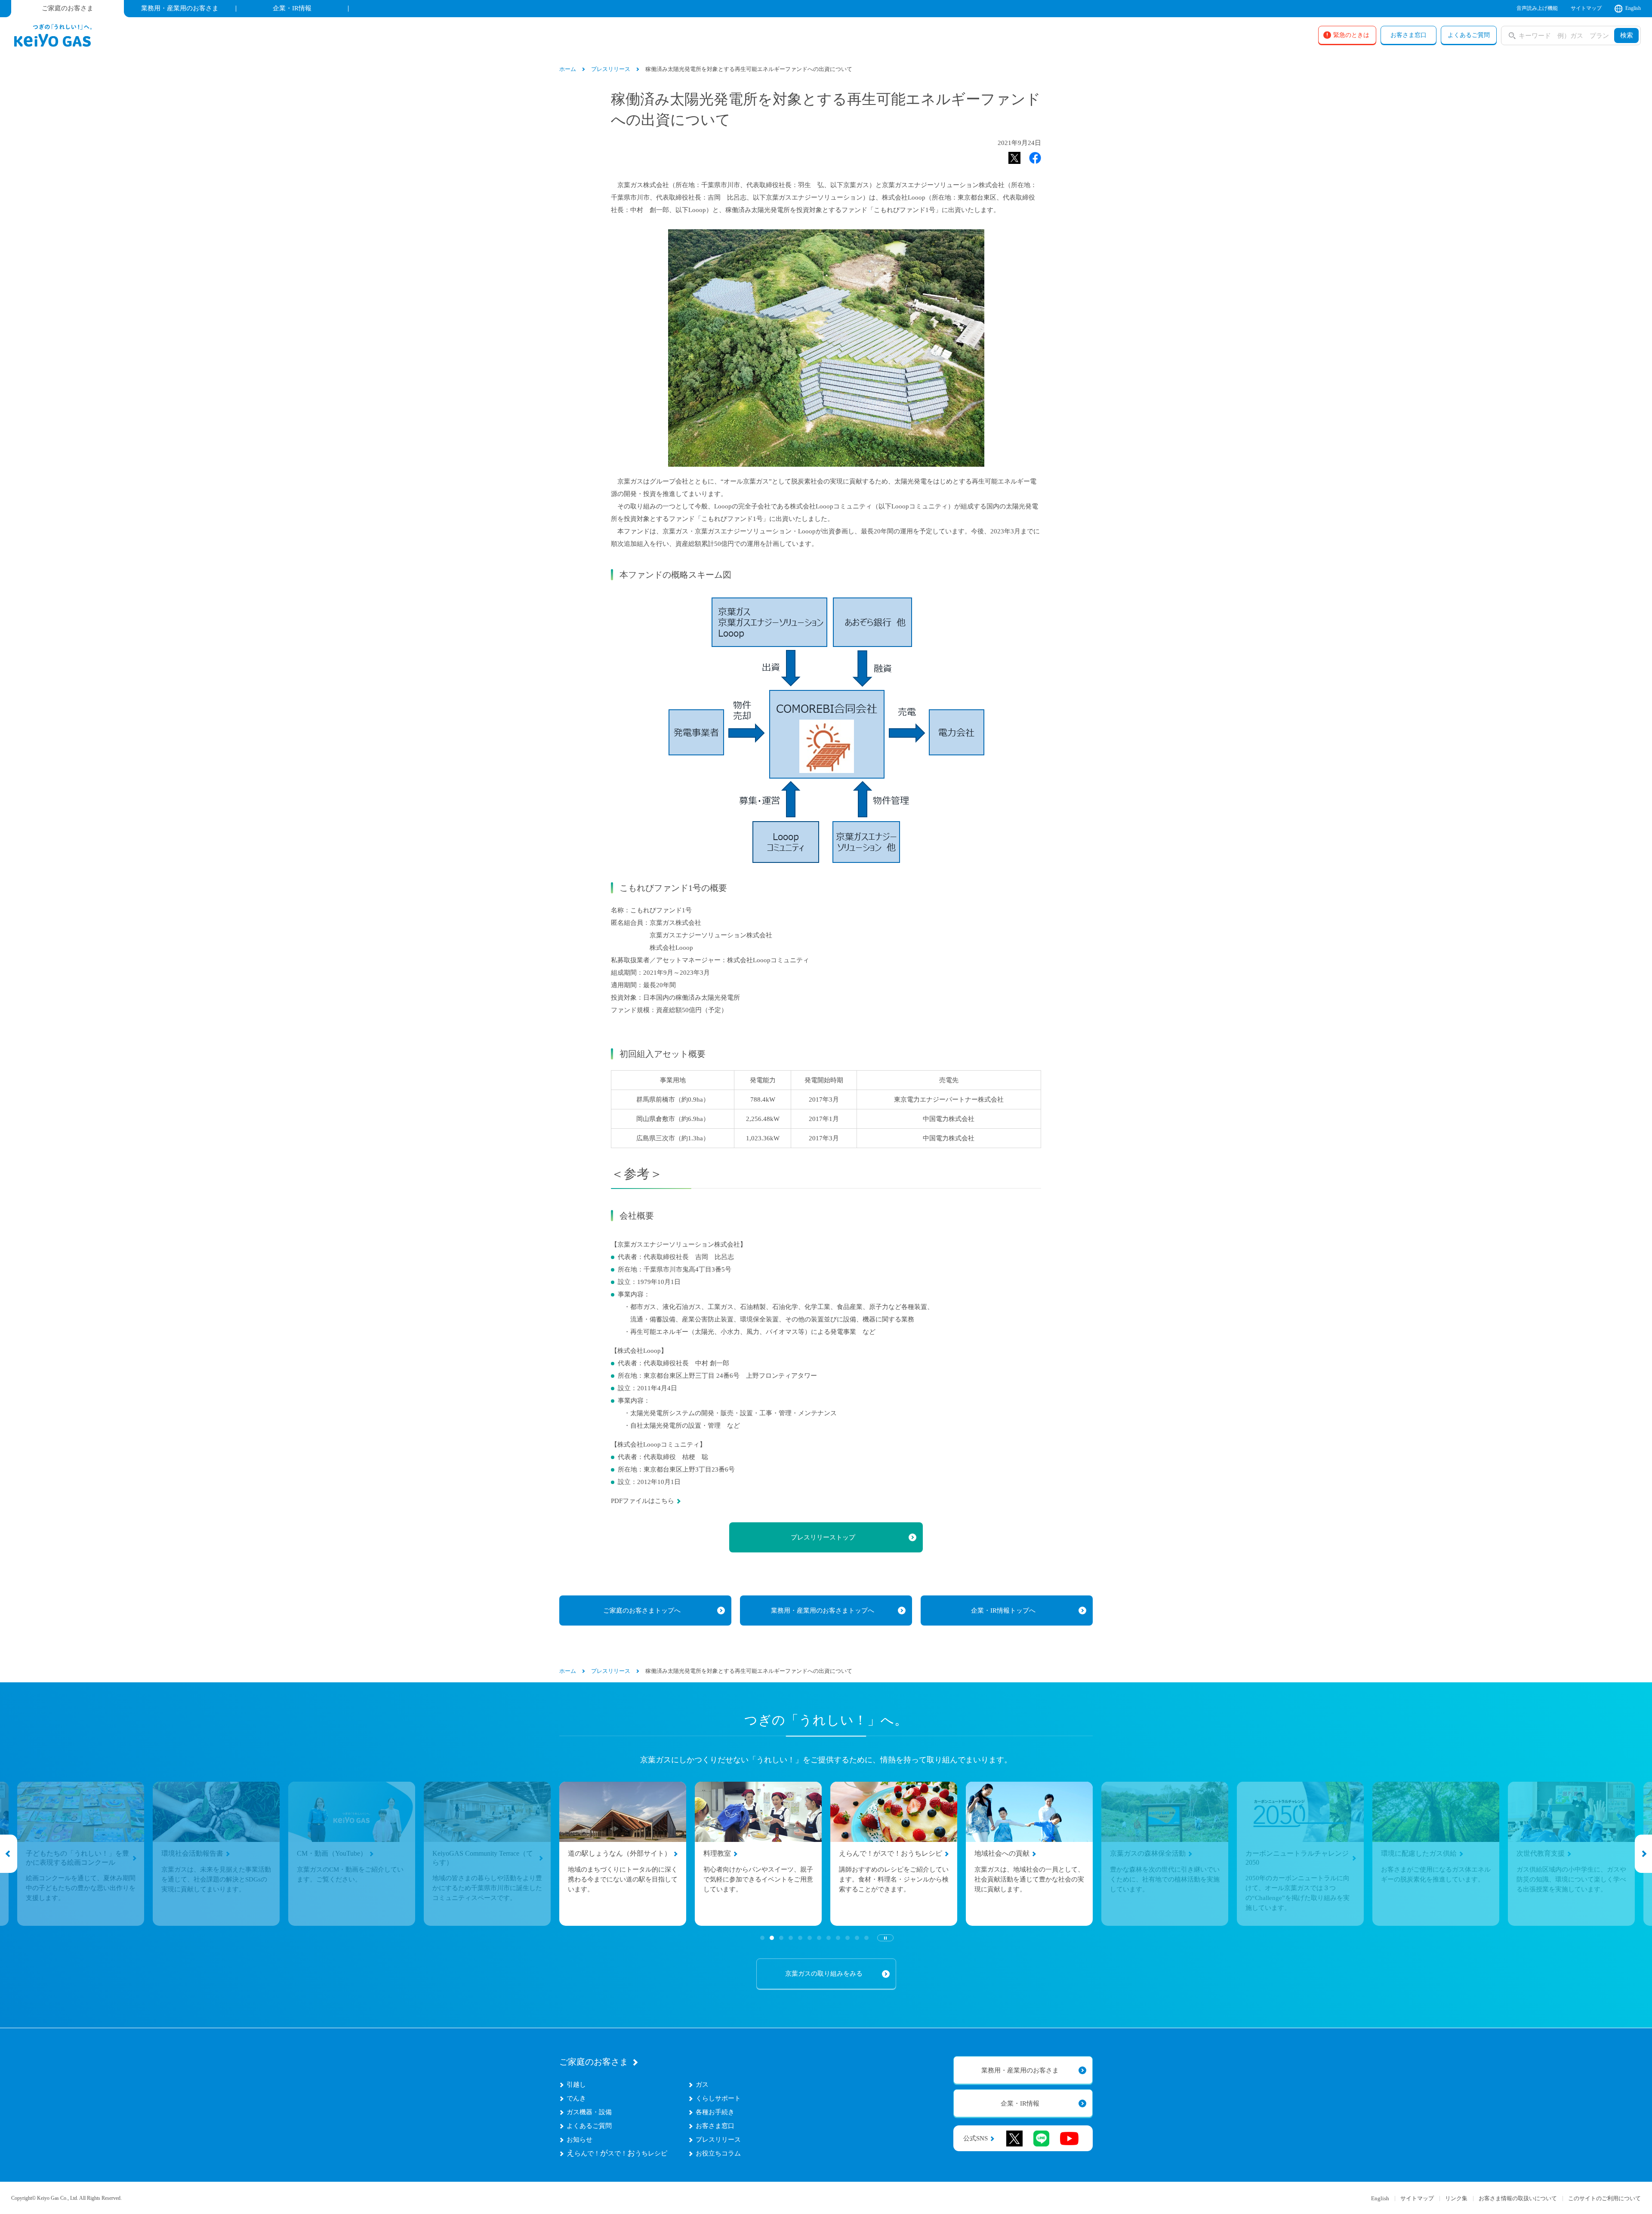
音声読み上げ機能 (1537, 8)
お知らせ (579, 2139)
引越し (576, 2084)
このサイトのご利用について (1604, 2198)
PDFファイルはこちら (642, 1500)
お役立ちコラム (718, 2153)
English (1633, 8)
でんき (576, 2098)
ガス (702, 2084)
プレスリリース (718, 2139)
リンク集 (1456, 2198)
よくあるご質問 (589, 2125)
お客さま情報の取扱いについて (1518, 2198)
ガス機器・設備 (589, 2112)
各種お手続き (715, 2112)
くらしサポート (718, 2098)
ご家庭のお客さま (593, 2061)
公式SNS (975, 2138)
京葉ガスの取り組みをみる (824, 1973)
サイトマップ (1586, 8)
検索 (1626, 35)
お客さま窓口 (715, 2125)
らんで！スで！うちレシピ (617, 2153)
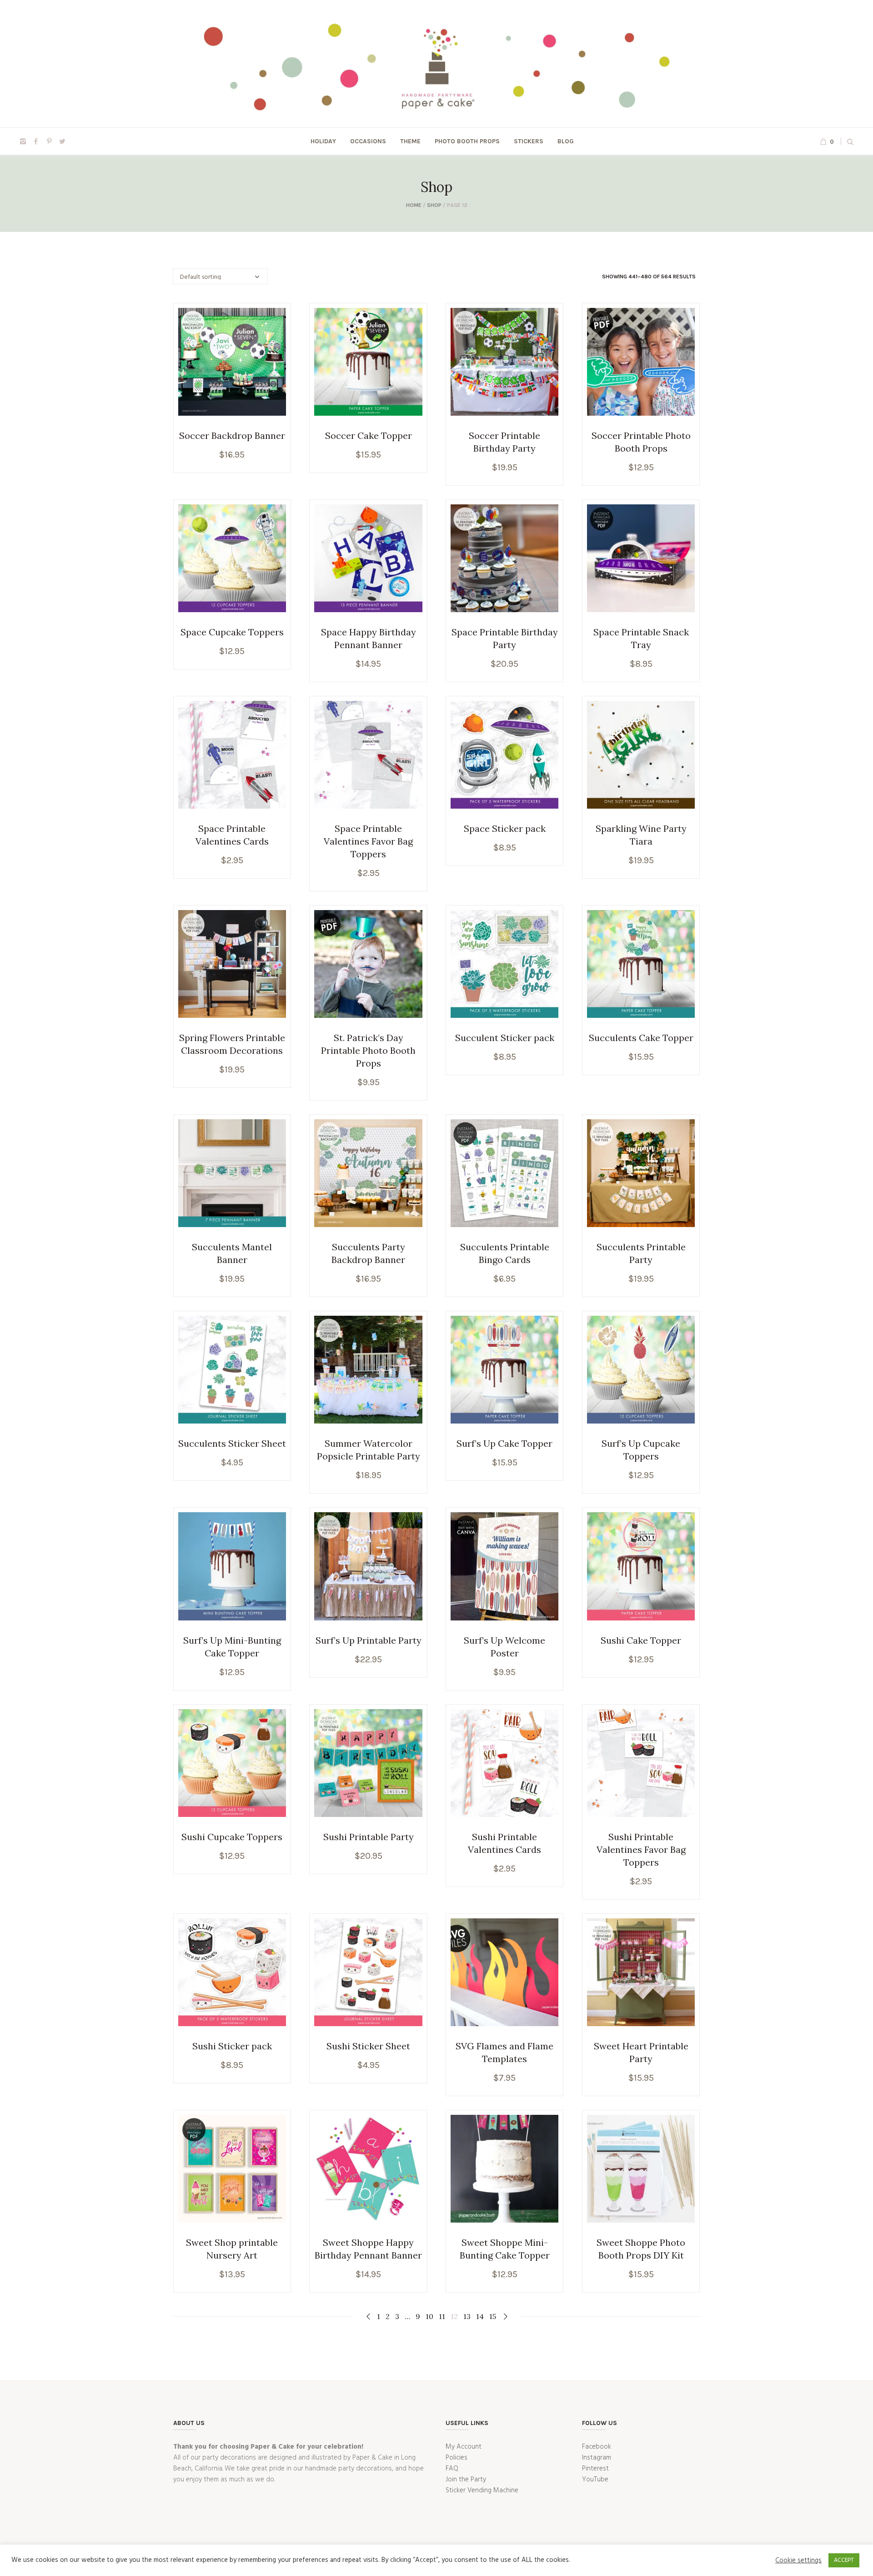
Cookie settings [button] (798, 2560)
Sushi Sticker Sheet (368, 2046)
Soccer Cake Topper (368, 435)
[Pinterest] (49, 141)
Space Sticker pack (505, 828)
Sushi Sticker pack (232, 2046)
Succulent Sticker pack (504, 1037)
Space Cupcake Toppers (232, 632)
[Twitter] (62, 141)
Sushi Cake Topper (641, 1640)
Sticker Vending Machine (482, 2490)
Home (413, 205)
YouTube (595, 2479)
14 (480, 2316)
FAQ (452, 2468)
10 (429, 2316)
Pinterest (595, 2468)
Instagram (596, 2457)
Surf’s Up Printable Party (368, 1640)
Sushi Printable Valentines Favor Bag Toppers (641, 1849)
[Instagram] (22, 141)
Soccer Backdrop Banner (232, 435)
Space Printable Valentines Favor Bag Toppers (368, 841)
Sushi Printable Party (368, 1836)
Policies (456, 2457)
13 (467, 2316)
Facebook (596, 2446)
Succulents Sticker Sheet (232, 1443)
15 (492, 2316)
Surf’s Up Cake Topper (504, 1443)
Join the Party (466, 2479)
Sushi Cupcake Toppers (231, 1836)
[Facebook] (35, 141)
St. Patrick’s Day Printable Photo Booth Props (368, 1050)
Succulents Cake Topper (641, 1037)
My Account (464, 2446)
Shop (434, 205)
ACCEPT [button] (844, 2560)
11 (442, 2316)
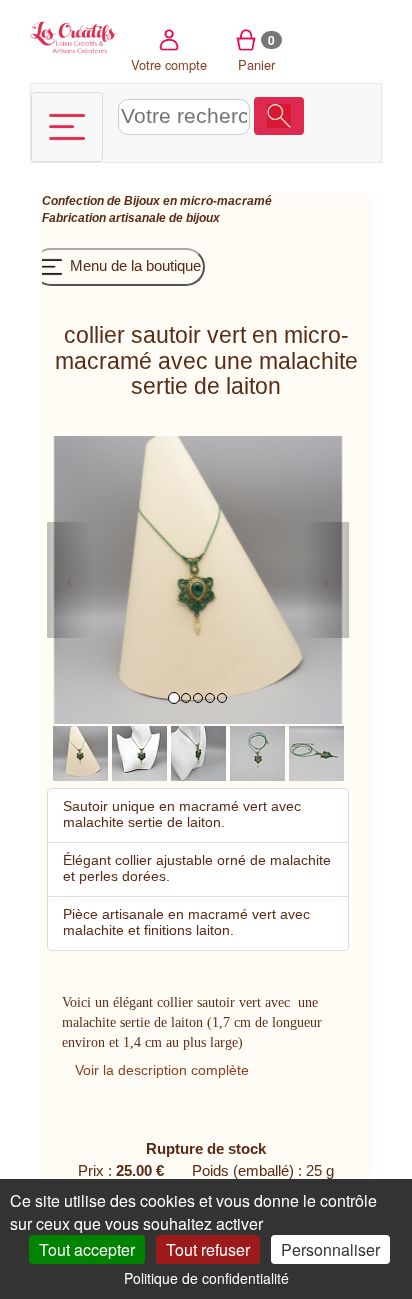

■ ■ ■ ■ ■

◆ Task brief
Please give back exactly the lines of this listing beginning at the line with "ガス (702, 2084)" and ending with the line with "お客さま窓口 (715, 2125)", both included, and nothing else.

◆ Response to the exercise
ガス (702, 2084)
プレスリリース (718, 2139)
リンク集 (1456, 2198)
よくあるご質問 (589, 2125)
お客さま情報の取扱いについて (1518, 2198)
ガス機器・設備 (589, 2112)
各種お手続き (715, 2112)
くらしサポート (718, 2098)
ご家庭のお客さま (593, 2061)
公式SNS (975, 2138)
京葉ガスの取り組みをみる (824, 1973)
サイトマップ (1586, 8)
検索 (1626, 35)
お客さま窓口 (715, 2125)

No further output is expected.